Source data
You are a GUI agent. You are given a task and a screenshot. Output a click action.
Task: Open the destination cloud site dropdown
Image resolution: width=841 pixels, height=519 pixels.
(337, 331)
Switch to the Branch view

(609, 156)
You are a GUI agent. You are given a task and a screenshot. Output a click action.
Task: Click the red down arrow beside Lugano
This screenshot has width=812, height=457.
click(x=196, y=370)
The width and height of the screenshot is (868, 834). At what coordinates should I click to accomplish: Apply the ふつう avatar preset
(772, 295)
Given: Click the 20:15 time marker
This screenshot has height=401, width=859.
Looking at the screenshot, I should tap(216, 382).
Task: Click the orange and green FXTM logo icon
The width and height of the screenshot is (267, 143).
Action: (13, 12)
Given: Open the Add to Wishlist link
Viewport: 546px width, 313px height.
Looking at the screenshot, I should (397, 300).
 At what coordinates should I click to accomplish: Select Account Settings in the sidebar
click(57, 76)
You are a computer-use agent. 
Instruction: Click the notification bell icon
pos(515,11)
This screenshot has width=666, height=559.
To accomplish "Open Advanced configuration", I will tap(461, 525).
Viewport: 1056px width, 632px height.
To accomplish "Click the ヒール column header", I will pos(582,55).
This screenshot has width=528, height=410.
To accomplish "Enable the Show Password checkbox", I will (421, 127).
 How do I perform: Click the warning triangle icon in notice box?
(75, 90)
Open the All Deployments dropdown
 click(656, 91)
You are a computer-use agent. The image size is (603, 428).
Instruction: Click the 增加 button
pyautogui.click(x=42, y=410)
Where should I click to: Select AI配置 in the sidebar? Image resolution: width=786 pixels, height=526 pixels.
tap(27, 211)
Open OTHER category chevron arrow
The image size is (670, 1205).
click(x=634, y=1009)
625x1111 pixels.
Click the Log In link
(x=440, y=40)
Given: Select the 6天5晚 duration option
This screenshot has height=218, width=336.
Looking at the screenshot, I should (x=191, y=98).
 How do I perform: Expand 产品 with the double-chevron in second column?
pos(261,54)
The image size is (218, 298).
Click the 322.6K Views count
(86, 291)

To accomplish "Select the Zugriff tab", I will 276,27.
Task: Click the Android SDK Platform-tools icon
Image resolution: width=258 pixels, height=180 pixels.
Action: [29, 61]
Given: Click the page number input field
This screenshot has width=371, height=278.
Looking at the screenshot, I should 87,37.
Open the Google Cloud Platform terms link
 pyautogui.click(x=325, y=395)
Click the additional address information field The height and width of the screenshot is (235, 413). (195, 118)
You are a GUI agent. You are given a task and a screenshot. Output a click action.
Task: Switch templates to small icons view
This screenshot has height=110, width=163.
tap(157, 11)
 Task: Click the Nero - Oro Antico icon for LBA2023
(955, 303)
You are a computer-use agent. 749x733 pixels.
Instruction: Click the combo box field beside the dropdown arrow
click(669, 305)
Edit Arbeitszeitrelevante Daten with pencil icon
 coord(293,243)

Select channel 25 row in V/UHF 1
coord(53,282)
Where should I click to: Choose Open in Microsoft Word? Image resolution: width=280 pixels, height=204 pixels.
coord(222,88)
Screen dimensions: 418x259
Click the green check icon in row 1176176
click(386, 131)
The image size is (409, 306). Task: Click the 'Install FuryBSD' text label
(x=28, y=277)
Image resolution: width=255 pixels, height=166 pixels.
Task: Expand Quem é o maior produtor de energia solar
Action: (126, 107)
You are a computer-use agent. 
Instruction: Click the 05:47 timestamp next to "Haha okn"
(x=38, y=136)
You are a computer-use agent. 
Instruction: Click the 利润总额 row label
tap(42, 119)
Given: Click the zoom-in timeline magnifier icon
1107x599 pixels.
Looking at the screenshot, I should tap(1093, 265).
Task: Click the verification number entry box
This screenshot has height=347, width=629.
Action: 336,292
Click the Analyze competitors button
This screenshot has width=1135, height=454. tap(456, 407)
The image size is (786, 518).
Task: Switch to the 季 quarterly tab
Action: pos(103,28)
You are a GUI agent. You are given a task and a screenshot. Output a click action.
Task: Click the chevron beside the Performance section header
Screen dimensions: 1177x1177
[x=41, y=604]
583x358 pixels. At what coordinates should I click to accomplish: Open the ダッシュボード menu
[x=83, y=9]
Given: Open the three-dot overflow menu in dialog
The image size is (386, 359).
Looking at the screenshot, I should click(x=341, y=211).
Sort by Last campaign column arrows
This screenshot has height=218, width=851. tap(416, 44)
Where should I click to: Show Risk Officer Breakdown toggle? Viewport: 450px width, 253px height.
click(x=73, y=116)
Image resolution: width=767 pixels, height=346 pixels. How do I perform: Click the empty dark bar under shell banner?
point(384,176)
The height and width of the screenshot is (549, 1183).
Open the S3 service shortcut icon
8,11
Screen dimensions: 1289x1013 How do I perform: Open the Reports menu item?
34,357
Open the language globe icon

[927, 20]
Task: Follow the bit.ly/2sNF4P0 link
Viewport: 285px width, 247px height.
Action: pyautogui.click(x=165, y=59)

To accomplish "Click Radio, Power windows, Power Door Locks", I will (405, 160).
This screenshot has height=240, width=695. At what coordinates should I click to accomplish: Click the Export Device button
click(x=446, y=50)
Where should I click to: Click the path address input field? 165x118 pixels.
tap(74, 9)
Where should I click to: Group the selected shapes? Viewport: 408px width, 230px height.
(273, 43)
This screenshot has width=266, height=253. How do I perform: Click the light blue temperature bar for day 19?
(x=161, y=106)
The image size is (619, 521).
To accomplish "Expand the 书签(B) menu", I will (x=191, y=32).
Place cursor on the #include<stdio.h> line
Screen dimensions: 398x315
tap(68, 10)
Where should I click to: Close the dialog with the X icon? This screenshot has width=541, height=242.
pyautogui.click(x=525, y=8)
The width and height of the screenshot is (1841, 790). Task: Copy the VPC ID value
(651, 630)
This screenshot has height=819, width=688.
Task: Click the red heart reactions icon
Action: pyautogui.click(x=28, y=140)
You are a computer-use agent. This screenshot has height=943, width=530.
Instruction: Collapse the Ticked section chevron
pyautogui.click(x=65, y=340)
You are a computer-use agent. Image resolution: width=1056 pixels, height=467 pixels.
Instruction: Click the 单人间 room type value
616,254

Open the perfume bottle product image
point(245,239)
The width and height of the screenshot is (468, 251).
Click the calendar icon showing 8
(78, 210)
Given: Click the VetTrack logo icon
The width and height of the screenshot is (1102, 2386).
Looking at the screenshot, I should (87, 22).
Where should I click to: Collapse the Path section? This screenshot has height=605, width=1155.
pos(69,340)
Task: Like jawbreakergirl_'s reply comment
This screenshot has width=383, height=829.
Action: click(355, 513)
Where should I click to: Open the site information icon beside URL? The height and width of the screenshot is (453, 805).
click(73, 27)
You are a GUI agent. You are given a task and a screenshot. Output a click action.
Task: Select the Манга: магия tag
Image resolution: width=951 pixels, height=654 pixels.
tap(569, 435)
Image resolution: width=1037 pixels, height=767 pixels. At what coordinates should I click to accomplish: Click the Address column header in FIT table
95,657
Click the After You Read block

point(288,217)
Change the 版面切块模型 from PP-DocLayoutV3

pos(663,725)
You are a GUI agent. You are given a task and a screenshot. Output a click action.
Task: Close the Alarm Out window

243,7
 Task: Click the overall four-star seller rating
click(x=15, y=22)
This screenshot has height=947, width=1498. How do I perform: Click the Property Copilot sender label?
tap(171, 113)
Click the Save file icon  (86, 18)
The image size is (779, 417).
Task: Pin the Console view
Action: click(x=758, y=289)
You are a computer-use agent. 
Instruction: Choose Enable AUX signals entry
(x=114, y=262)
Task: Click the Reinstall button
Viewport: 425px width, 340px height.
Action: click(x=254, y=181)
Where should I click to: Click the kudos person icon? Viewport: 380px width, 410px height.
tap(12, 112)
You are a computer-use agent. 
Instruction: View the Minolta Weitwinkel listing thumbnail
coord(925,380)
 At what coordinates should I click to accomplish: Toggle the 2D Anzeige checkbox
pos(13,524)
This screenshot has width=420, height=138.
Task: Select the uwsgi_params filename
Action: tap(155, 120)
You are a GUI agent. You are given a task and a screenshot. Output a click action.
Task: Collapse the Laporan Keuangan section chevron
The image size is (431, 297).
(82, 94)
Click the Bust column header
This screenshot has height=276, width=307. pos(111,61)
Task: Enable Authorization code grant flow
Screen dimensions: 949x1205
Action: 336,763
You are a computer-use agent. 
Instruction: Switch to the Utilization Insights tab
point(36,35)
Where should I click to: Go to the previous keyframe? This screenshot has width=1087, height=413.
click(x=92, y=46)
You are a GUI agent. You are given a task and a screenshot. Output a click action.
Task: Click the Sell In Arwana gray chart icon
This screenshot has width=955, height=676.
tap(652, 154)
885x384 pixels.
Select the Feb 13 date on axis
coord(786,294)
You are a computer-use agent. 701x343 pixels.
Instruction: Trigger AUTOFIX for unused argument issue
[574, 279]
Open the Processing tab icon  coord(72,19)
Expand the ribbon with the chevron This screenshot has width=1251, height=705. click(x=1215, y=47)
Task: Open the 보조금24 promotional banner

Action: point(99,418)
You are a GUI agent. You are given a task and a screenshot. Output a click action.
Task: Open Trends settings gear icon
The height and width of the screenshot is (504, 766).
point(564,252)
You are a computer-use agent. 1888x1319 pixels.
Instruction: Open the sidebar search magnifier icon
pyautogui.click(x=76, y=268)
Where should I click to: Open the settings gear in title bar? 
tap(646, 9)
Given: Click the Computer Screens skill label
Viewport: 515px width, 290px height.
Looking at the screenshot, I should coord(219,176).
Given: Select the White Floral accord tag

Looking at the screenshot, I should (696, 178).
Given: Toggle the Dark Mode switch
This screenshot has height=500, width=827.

The task:
Go through the lines above and count those with the string "will". Reply with the count and nothing more.

Response to this exercise:
6